Tula Region can easily be one of the destinations for industrial tourism in Russia

As cr2 explains, he and his friends went to visit Tula Region out of interest. Indeed, the life of Russian province in the post-Soviet period is an interesting case to contemplate. Almost without exception many provincial cities and towns decayed and deteriorated in the twenty years following the demise of the Soviet Union. Some of them turned into ghost towns, others struggle to stay afloat and battle the waves of the still nascent Russian capitalism. These are the places that had been forcefully dragged out of the 19th c. rural slumber right into the heart of industrial action of the 20th c. The way of life having changed so rapidly and dramatically, it left the mindset lag behind. The state of the Russian province today is the result of this incongruity, in addition to the lack of state funding. 

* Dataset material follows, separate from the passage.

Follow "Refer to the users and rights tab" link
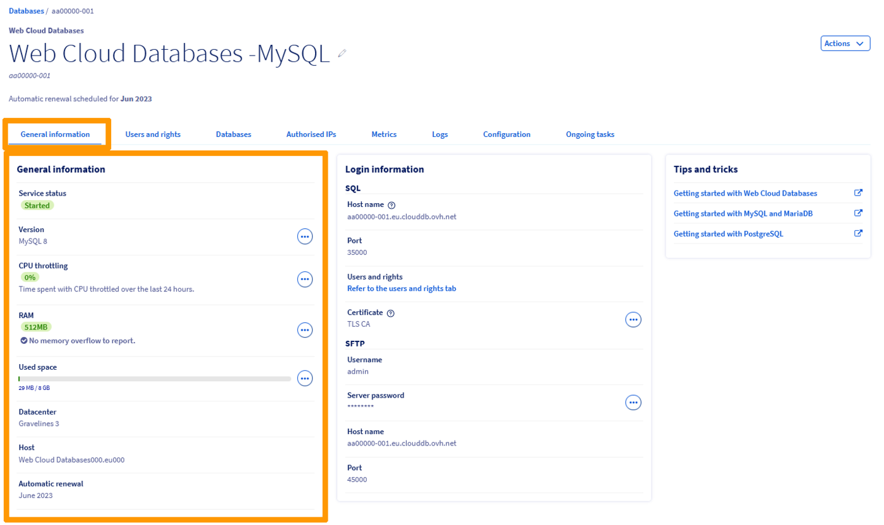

We only share a few of his photographs here, the rest you can view in his own blog. Cr2 visited Suvorov town and adjacent villages that altogether used to be a centre of coal mining. Some of the coalpits are now confined behind the gates. The area has long been criminalised whereby all "normal" people had left.

Several other villages form Ageevo Settlement that found its place on the shores of the Cherepetskoe Reservoir. Following the end of the Great Patriotic War, the dams were put around Cherepet' river, and the eponymous Hydro-electric Station was built there. The station continues to function; it provides workplaces for a thousand people and produces 3bln kW/h of energy per year. It is intergrated in the all-Russian energy system.

The remains of the Soviet era persist in derelict clubs, old-fashioned bus stops, and propane tanks outside every house that are used for heating. The streets still carry the names of the bygone days, and worn-out statues and sculptures produce the most disturbing effect by demonstrating the yawning gap between the dreams and reality.

Unlike some other areas, however, Tula Region and the towns that cr2 visited do not leave one disillusioned or bitter. Rather this is a surreal place, not dissimilar to some areas in the U.S. or UK or any other country, where time has assumed its own way, very different to the pace enforced by the urban, industrial society.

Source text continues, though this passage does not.